(Trecho da página)
━━━━━━━━━━━━━━━━━━━━━━━━━━━━━━

Ilegalidade à vista: mesmo advertindo em outdoor, o governo não consegue intimidar os especuladores, que afixam placas de vende-se por todos os lugares (Fotos: Roberto Castro / Michael Melo)
Com o sonho da casa própria resolvido na marra, milhares de moradores agora esperam e cobram do governo acesso a serviços básicos. Embora com redes precárias, energia e água existem praticamente para todos, mas o esgoto tratado só atende 6% da população. A coleta de lixo também é restrita — mesmo assim, ela depende de as pessoas carregarem os sacos até a avenida principal, porque os caminhões não conseguem entrar nas ruelas. De cada dez vias, apenas uma está asfaltada, e, como não há rede para escoamento pluvial, quando chove as ruas inundam. Se os espaços públicos são bagunçados, não é impossível achar, todavia, quem consiga aparelhar a residência. Aldenes Alves, o marido e os três filhos moram em uma casa típica dessa favela, feita de alvenaria, com piso de cerâmica, dois quartos, sala, cozinha e banheiro. A surpresa está nos eletrodomésticos. TV a cabo (50 polegadas), computador, impressora e som de alta potência incrementam o cômodo principal. Na garagem, um Nissan Xterra divide espaço com a antena de sinal para internet que garante o sustento da família. “Tudo o que a gente conseguiu foi aqui no Sol Nascente”, diz Aldenes. Há uma década, ela deixou de morar com a sogra em Ceilândia e comprou um lote no assentamento. Pagou o terreno com um Opala. Apesar de ter melhorado de vida, a dona de casa reclama da falta de infraestrutura. “A gente tem de se virar com a fossa, que dá cheiro ruim e é perigosa para a saúde”, diz. Há quem já tenha desistido de reclamar do governo. Simone Bezerra se cotizou com outros vizinhos e, juntos, compraram asfalto para a rua onde moram. Foi a própria comunidade que estendeu os fios elétricos nos postes para ter luz dentro de casa. “Este lugar ainda será um endereço nobre”, acredita a enfermeira do Hospital Regional de Taguatinga (HRT), que ganhou um lote de 500 metros quadrados do pai há dez anos. No espaço, construiu até piscina.

━━━━━━━━━━━━━━━━━━━━━━━━━━━━━━

(Extratos de dados)
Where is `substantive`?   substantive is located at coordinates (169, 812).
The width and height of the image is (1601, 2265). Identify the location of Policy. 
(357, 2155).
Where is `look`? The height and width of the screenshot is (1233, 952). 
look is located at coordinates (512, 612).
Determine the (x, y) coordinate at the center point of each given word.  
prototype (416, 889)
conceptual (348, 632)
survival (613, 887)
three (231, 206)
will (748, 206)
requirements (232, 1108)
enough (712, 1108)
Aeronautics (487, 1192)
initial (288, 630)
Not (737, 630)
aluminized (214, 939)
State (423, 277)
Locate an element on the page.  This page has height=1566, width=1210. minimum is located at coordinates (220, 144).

━━━━━━━━━━━━━━━━━━━━━━━━━━━━━━

(Instruções das tarefas)
#1 Com base no trecho sobre o Sol Nascente, responda:
(a) Que porcentagem da população é atendida pelo esgoto tratado?
(b) Com que veículo Aldenes Alves pagou o terreno?
(c) Qual é a área do lote que Simone Bezerra ganhou do pai?
#2 Reescreva a parte do trecho sobre o Sol Nascente começando em "Ilegalidade à vista: mesmo" e terminando em "Castro / Michael Melo)", trocando "especuladores" por "grileiros".

(Respostas dos exercícios)
#1
(a) 6% da população.
(b) Com um Opala.
(c) 500 metros quadrados.

#2
Ilegalidade à vista: mesmo advertindo em outdoor, o governo não consegue intimidar os grileiros, que afixam placas de vende-se por todos os lugares (Fotos: Roberto Castro / Michael Melo)